By - Jim Vess

U.S. greenhouse gas emissions rose across all sectors in 2018, Rhodium says

Energize Weekly, January 16, 2019

U.S. carbon dioxide emissions linked to energy use rose for the first time in three years in 2018—with all sectors from power generation to manufacturing to home heating—posting increases.

There was a 3.4 percent increase in emissions, according to a study by the Rhodium Group, an energy and economic analytics consultant.

“This marks the second largest annual gain in more than two decades—surpassed only by 2010 when the economy bounced back from the Great Recession,” the study, based on preliminary data for power generation, as well as natural gas and oil consumption, said.

The Rhodium emission estimates were only for energy-related carbon dioxide emissions, which account for three-quarters of total U.S. greenhouse gas emissions.

The utility sector had been showing declines in emissions as coal-fired power plants were retired—13.7 gigawatts (GW) of coal plants had retired or were set to retire by the end of 2018, Rhodium said.

Nevertheless, power sector emissions were up in 2018 by 1.9 percent, 34 million metric tons, as 14.9 GW of natural gas plants were added, double the amount of wind and solar.

Transportation continued to be the largest single source of carbon emissions, growing an estimated 1 percent, about the same growth rate as 2017.

A drop in the demand for gasoline, it was down 0.1 percent, was offset by increases in the consumption of diesel, up 3.1 percent and jet fuels, 3 percent, as trucking and air travel increased over the year.

“The largest emissions growth in 2018 occurred in the two sectors most often ignored in clean energy and climate policymaking: buildings and industry,” the study said.

Some of emissions increase for buildings was due to unusually cold weather at the start of the year—the number of heating degree days across the U.S. increased 15 percent in the first quarter of 2018.

“But it also highlights the limited progress made in developing decarbonization strategies for these sectors,” Rhodium said.

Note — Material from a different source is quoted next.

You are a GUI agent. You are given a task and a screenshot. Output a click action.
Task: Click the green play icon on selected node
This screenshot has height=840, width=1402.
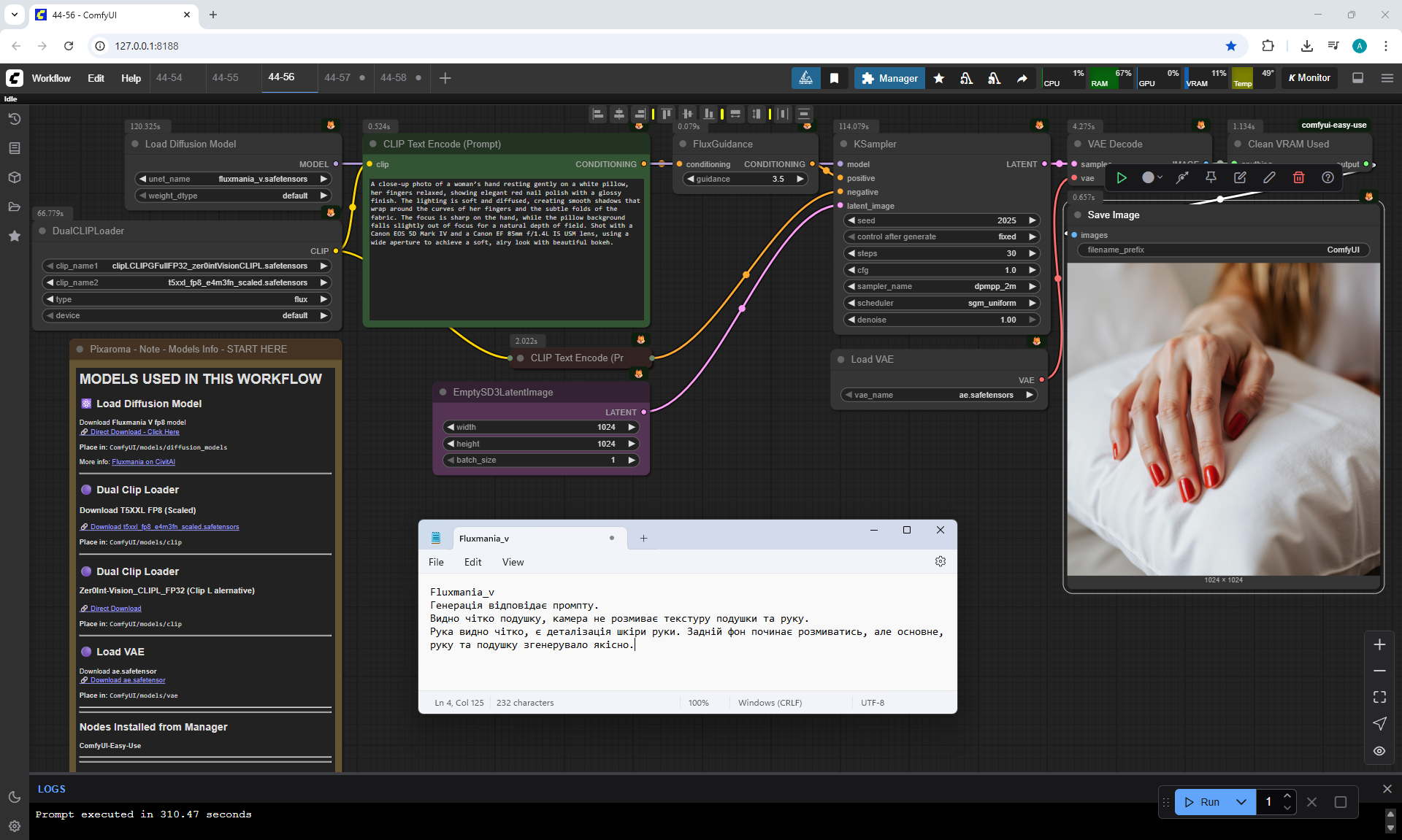point(1122,177)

Direct emissions from residential and commercial buildings increased 10 percent in 2018 to their highest level since 2004. This is primarily from fuel oil, diesel and natural gas used for heating and cooking.

“While there have been modest improvements in the efficiency of oil and natural gas furnaces, it is not enough to offset the emissions impact of population growth and increased demand for heating and other non-electric building energy services,” the analysis said.

Rhodium said its preliminary estimates indicated that the industrial sector posted the largest emission increase for the year at 55 million metric tons. This was primarily due to increased industrial activity.

But without significant changes in policy or major technological breakthroughs, Rhodium said that the industrial sector will become an increasingly larger share of U.S. greenhouse gases.

“We expect it to overtake power as the second leading source of emissions in California by 2020 and to become the leading source of emissions in Texas by 2022,” the study said.